During the war, the rise of the Bolshevists in Russia gave the United States concern. Previously, Allies sent ammunition for the Czar’s army by way of Archangel. Over time, a large quantity had accumulated and could be taken and used by the Bolshevists if not guarded. In cooperation with the British, USS Olympia (C 6) anchored at Kola Inlet, Murmansk, Russia, on 24 May 1918 to guard the ammunition and protect refugees. Her sailors later contributed to the Allied expedition on Archangel. Boatswain's Mate Second Class Emil A. Keranen was one of the estimated 54 sailors from USS Olympia who landed and participated in the Archangel mission in Russia with the British from August 1918 to February 1919. During this time, "he commanded a gun action and did good work under extremely trying weather conditions in advanced positions before defenses were made."

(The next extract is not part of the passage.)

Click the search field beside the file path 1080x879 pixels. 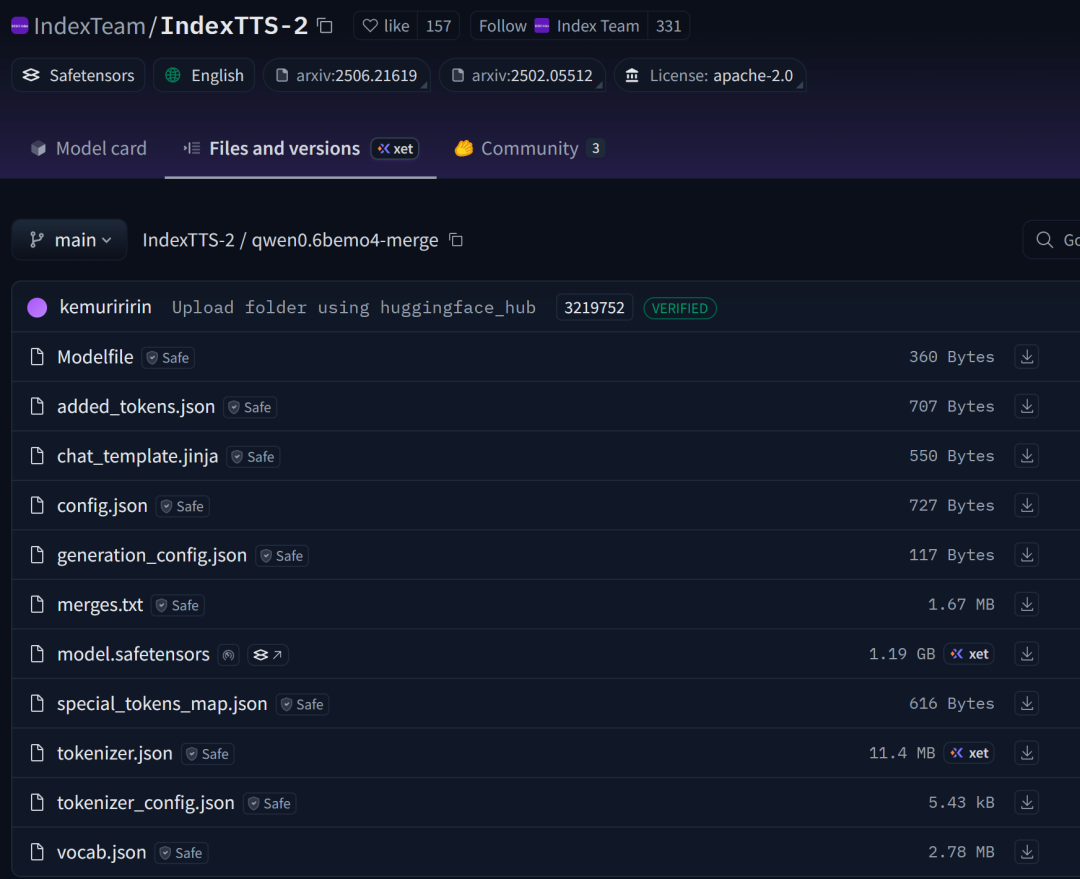pyautogui.click(x=1055, y=240)
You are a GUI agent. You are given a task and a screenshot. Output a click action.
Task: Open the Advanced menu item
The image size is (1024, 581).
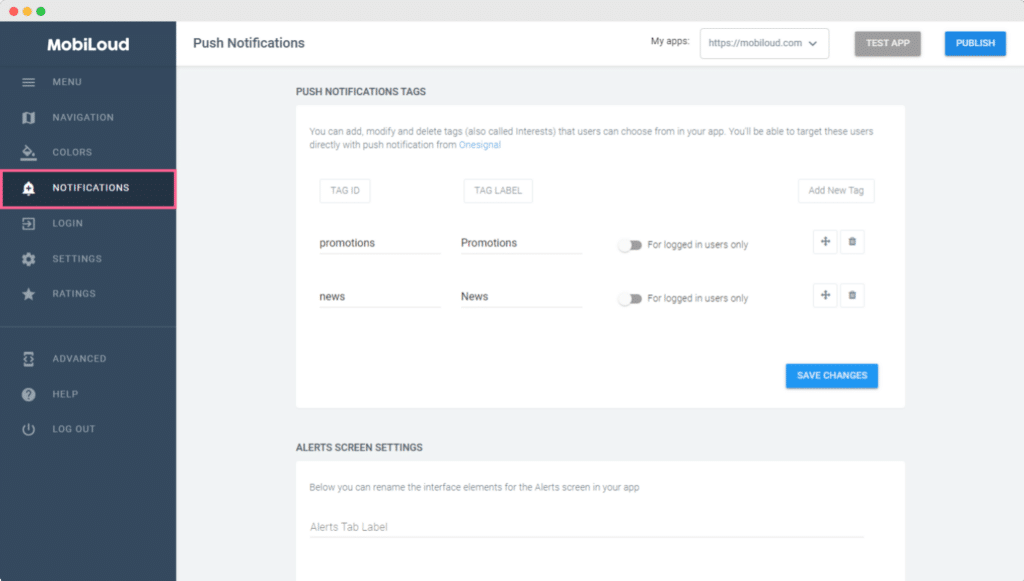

On 28 June 1918, a detachment of Marines from USS Brooklyn landed at Vladivostok, Russia, to protect the U.S. Consulate and to assist forces of other Allied nations in bringing order to the city during the early stages of the Russian Revolution. On that same day, Rear Admiral Austin M. Knight, Commander in Chief of the Asiatic Fleet, ordered a detachment of American Marines to guard the American consulate and to act as part of an Allied force, which was composed of British, Japanese, Chinese, and Czech-Slovacs to guard the city.

So, diving deeper and following links, I found this little gem:
111sc34633

Captioned by ye above curator as 111sc34633 with the following most interesting description

111-SC-34633: Russian Intervention, 1918-20. U.S. Army troops guard Bolshevik prisoners of war at Archangel, 16 October 1918. U.S. Army photograph, now in the collections of the U.S. National Archives. Copy of print located at NHHC.

Just how did the US take Bolsheviks prisoners of war and when did we declare war on bolsheviks and bolshevism?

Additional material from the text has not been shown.